For decades, the United States has provided weapons, combat training, and billions of dollars to governments, paramilitary troops, and even cartels themselves under the guise of protecting us from illegal drugs. Not only has that approach totally failed — after all, illegal drugs today are cheap, widely accessible, and more potent than ever before — but it has destabilized entire countries and created one of the most serious human rights crises of modern times. It may be difficult for us to admit, but we have a moral imperative to acknowledge our central role in creating and sustaining this destructive drug war that has forced tens of thousands of children leave their parents and flee their homes.
Just on the face of it, it is clear that the drug war has been massively counterproductive. Despite pouring more than a trillion dollars into the war on drugs over several decades, the United States leads the world in illegal drug consumption. The sale of illegal drugs to American consumers makes up the vast majority of cartels’ income and directly fuels the violence in Latin America. As with alcohol prohibition, our attempt to eradicate drug use by waging a war on the suppliers and producers has only created more corruption and bloodshed.

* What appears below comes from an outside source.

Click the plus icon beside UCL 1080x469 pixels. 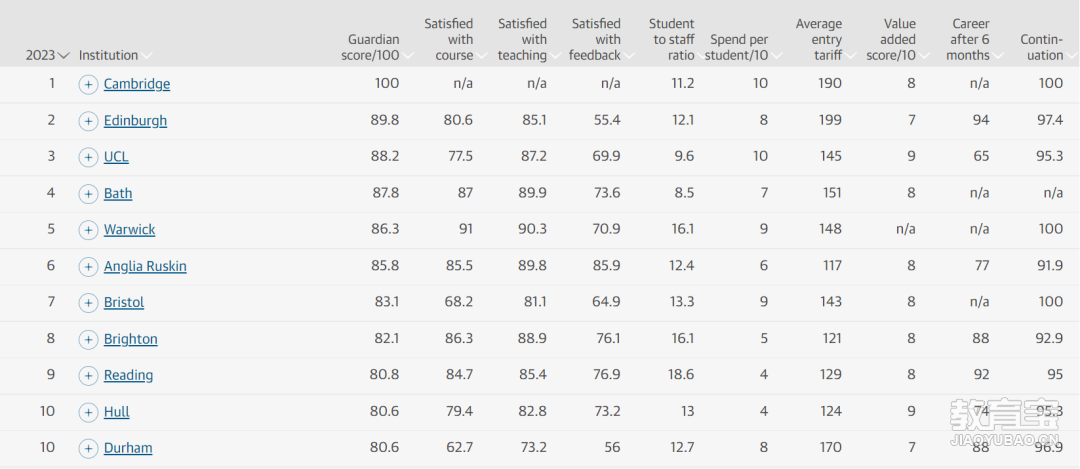pyautogui.click(x=88, y=158)
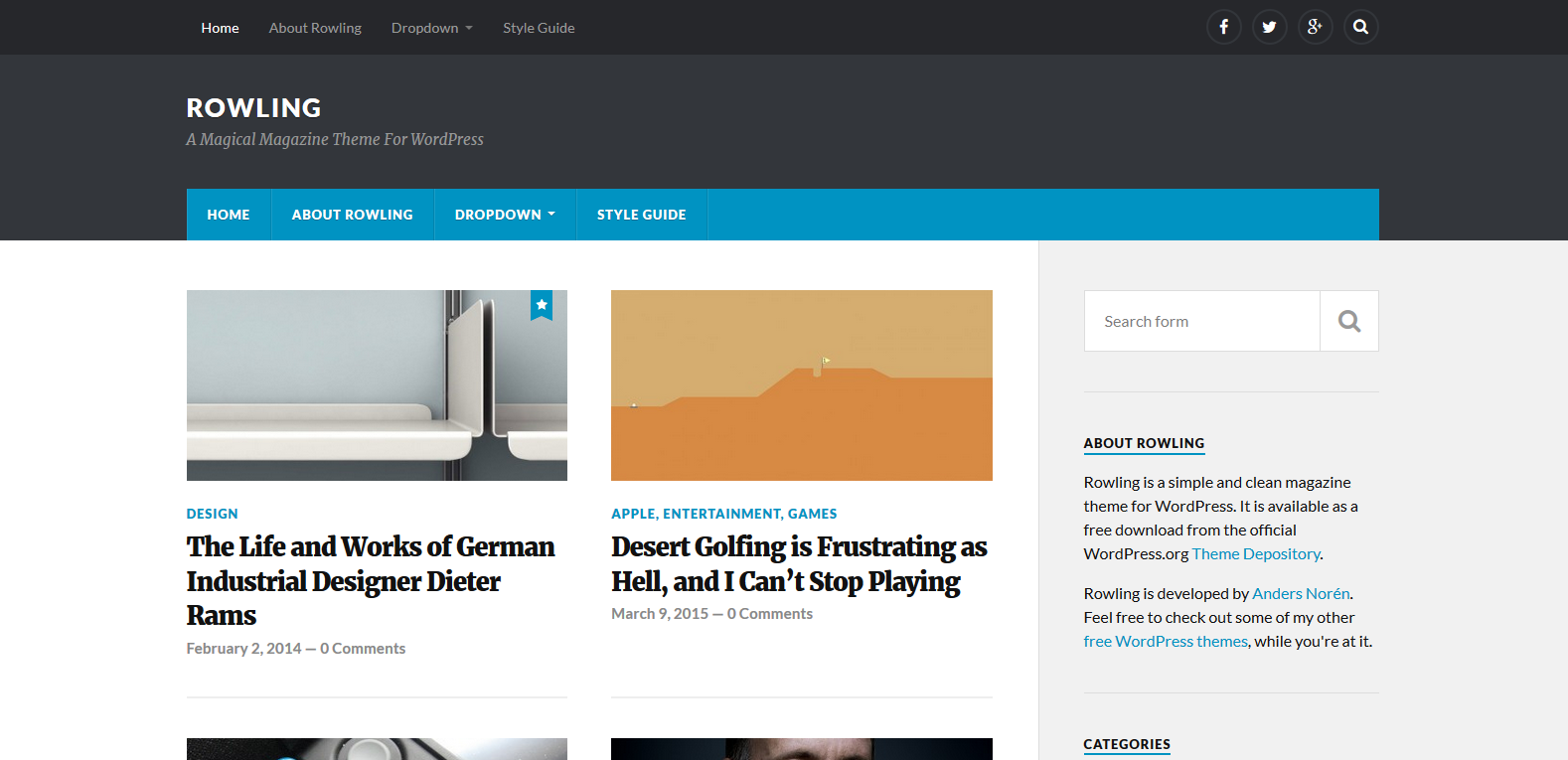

Instead of addressing the demand side of the equation — as we have done successfully with tobacco and other drugs — we have created a firestorm of violence in an attempt to eradicate the supply of illegal drugs in countries that produce them. Providing weapons and money to Latin American countries, our government has further escalated the destabilizing violence. We have used our imperial power to convince our neighbors to expand their military and police forces and mobilize them against the cartels. Fighting fire with fire has only turned millions of innocent bystanders into victims.
No other part of the world has felt the wrath of the drug war as severely as Latin America. Colombia is home to the world’s largest internal refugee population; Mexico saw more than 60,000 drug war related killings from 2006 to 2012; and Honduras has become the murder capital of the world. It comes as no surprise that some of the most outspoken leaders against the drug war are current and former Latin American presidents, including José Mujica of Uruguay, Fernando Henrique Cardoso of Brazil, César Gaviria of Colombia, and Ernesto Zedillo of Mexico.
Though responsible for the lion’s share of illegal drug use in the US, mainstream white America has for the most part managed to insulate itself from the destructive human costs of the drug war. Enforcement of our drug laws here at home has been focused on poor, urban, minority communities. For decades, guns and money have gone south while drugs have come north, eventually reaching the affluent suburbs, but leaving a trail of destruction in their wake. This arrangement has allowed us to export most of the violence and corruption to our inner cities and neighboring countries.
The new attention given to the child refugees at our border, however, provides an opportunity for us as a country to reflect on the damage we have inflicted on millions of children and families with our failed war on drugs. Imagine what it must take for a mother to decide that the best chances for her children’s survival is to send them through a barren desert accompanied by armed coyotes. The drug war has created such an environment of corruption, chaos, and indiscriminate violence that parents feel they have no other choice.
The child refugees at our border are fleeing a hell that we in the United States helped create. While many are quick to blame the victims, there is no denying that there is blood on our hands. We are fueling a war in our back yard in a futile attempt to kick our own drug habit. It’s time for us to break the taboo and begin seriously considering alternative drug control strategies. We must demand that our political leaders end the futile and destructive war on drugs immediately. The lives of children at home and abroad depend on it.
Rebecca McGoldrick is the Executive Director of Protect Families First, an organization working to end the war on drugs.